This commentary is by Jerry D’Amico, a resident of Roxbury.
There is nothing worse than a convert: be it an alcoholic, a newfound fundamentalist Christian, or a former trapper with an ax to grind. They need to tell everyone else that they need to repent.
So it is with Ms. Peggy Larson, the former trapper who now preaches that trapping is a boogeyman. She cites several cases of “trapper” misconduct. I can’t comment on the accuracy of her stories, but can provide facts to some innuendo.
- Ms. Larson tells a tale of overhearing a “trapper” saying that ‘“animals don’t feel pain.” Did she hear the entire conversation or just the snippet she wished to quote? Note that this tale has been going around for years. But it proves nothing. It may have been out of context or it may have been a misquote or maybe just an uninformed statement.
- She cites that only one in three trapped animals are the targeted animal. From personal experience I can attest that this ratio is nowhere near correct. Again. this tale has been used for years with no peer-reviewed studies cited.
- She claims most target animals are inhumanely killed. A .22 caliber rifle or pistol is a quintessential part of a trapper’s gear. Trapped animals that are harvested (some are released unharmed) are generally shot by the trapper for a quick, humane dispatch. Despite what folks like Mrs. Larson would have you believe, trappers are not evil, but are conscientious members of your community.

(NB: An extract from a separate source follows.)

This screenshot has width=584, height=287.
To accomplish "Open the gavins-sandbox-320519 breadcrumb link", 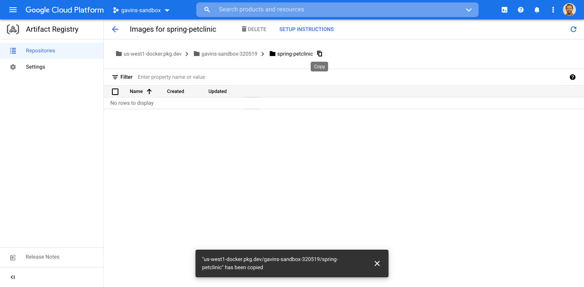I will (x=229, y=54).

- She cites that some trappers do not check their traps daily. Vermont law requires a daily trap check for traps set on land, but allows for a three-day check for sets in the water. Do not confuse poachers with trappers. If someone is setting traps illegally, or not properly checking them, then the trapping community wants that person reported to the proper authorities.
Ms. Larson’s unsupported claims do not justify banning trapping in Vermont. The examples she cites are extremes and not the norms used by responsible trappers.
The Vermont Trappers Association and Vermont Department of Fish & Wildlife recommend the use of best management practices developed through an intense public-private research cooperative. The scientific community has worked with trappers for the last 30 years to improve trap design and ensure the welfare of the animals held in them. This research has cost over $42 million and has brought modern trapping in line with the expectations for humane harvest that the global community, hunters and nonhunters alike, endorse.
Trapping is the most effective method of removing problem furbearing animals. Banning trapping will only increase human/animal conflicts, animal/animal conflicts, and ultimately have a net negative impact on wildlife.